## Try it
Copy nothing before the line containing "Click the pencil icon beside Something else". Reproduce that line and all that follow, exactly, through the end of the records.

Material for this exercise below:

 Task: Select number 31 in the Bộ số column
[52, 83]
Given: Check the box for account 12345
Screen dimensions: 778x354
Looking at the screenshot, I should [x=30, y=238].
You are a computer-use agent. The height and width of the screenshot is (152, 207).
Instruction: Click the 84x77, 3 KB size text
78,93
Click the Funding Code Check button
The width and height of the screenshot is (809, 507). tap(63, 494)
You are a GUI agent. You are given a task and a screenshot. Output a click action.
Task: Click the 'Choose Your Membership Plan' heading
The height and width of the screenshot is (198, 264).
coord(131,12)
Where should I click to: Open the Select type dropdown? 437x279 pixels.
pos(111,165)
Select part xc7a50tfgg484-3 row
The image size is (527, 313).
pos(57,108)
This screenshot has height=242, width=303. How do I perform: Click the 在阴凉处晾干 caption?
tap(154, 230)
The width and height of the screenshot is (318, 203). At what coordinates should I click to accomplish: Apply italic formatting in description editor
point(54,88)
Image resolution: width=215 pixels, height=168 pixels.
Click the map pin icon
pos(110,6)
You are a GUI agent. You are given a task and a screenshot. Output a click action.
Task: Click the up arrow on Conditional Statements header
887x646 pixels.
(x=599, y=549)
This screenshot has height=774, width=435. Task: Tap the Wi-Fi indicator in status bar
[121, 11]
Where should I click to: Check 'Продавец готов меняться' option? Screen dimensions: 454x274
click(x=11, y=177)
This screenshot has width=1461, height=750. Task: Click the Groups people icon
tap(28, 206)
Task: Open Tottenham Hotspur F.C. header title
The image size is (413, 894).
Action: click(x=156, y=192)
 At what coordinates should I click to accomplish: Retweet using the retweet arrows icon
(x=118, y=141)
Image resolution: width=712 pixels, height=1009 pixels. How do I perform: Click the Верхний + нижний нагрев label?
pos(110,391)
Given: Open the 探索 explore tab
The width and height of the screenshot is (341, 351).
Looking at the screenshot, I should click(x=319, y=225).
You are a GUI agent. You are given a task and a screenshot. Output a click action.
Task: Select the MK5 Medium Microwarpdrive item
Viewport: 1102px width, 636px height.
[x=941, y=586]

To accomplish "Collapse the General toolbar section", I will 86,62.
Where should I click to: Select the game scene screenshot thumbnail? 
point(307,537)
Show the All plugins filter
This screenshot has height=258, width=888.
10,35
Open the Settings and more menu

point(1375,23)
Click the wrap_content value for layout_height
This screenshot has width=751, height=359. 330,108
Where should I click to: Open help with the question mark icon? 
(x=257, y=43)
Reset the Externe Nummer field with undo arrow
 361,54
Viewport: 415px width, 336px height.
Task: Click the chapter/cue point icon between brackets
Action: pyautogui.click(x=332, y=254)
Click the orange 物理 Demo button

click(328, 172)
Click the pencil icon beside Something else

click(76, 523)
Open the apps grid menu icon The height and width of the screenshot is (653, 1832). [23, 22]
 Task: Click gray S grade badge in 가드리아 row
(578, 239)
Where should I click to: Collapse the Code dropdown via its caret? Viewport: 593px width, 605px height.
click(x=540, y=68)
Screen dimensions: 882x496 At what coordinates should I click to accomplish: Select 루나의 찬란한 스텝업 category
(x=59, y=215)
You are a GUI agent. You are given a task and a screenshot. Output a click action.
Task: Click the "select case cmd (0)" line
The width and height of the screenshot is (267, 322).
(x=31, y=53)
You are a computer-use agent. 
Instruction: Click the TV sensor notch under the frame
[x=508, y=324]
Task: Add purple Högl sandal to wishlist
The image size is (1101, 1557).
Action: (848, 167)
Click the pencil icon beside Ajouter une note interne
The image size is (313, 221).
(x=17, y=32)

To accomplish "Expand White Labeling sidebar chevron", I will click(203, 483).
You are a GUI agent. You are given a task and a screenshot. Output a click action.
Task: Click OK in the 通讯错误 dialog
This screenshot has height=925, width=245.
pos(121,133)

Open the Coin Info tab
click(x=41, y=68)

End of Material for this exercise.

## Exercise output
Click the pencil icon beside Something else

click(76, 523)
Open the apps grid menu icon The height and width of the screenshot is (653, 1832). [23, 22]
 Task: Click gray S grade badge in 가드리아 row
(578, 239)
Where should I click to: Collapse the Code dropdown via its caret? Viewport: 593px width, 605px height.
click(x=540, y=68)
Screen dimensions: 882x496 At what coordinates should I click to accomplish: Select 루나의 찬란한 스텝업 category
(x=59, y=215)
You are a GUI agent. You are given a task and a screenshot. Output a click action.
Task: Click the "select case cmd (0)" line
The width and height of the screenshot is (267, 322).
(x=31, y=53)
You are a computer-use agent. 
Instruction: Click the TV sensor notch under the frame
[x=508, y=324]
Task: Add purple Högl sandal to wishlist
The image size is (1101, 1557).
Action: (848, 167)
Click the pencil icon beside Ajouter une note interne
The image size is (313, 221).
(x=17, y=32)

To accomplish "Expand White Labeling sidebar chevron", I will click(203, 483).
You are a GUI agent. You are given a task and a screenshot. Output a click action.
Task: Click OK in the 通讯错误 dialog
This screenshot has height=925, width=245.
pos(121,133)

Open the Coin Info tab
click(x=41, y=68)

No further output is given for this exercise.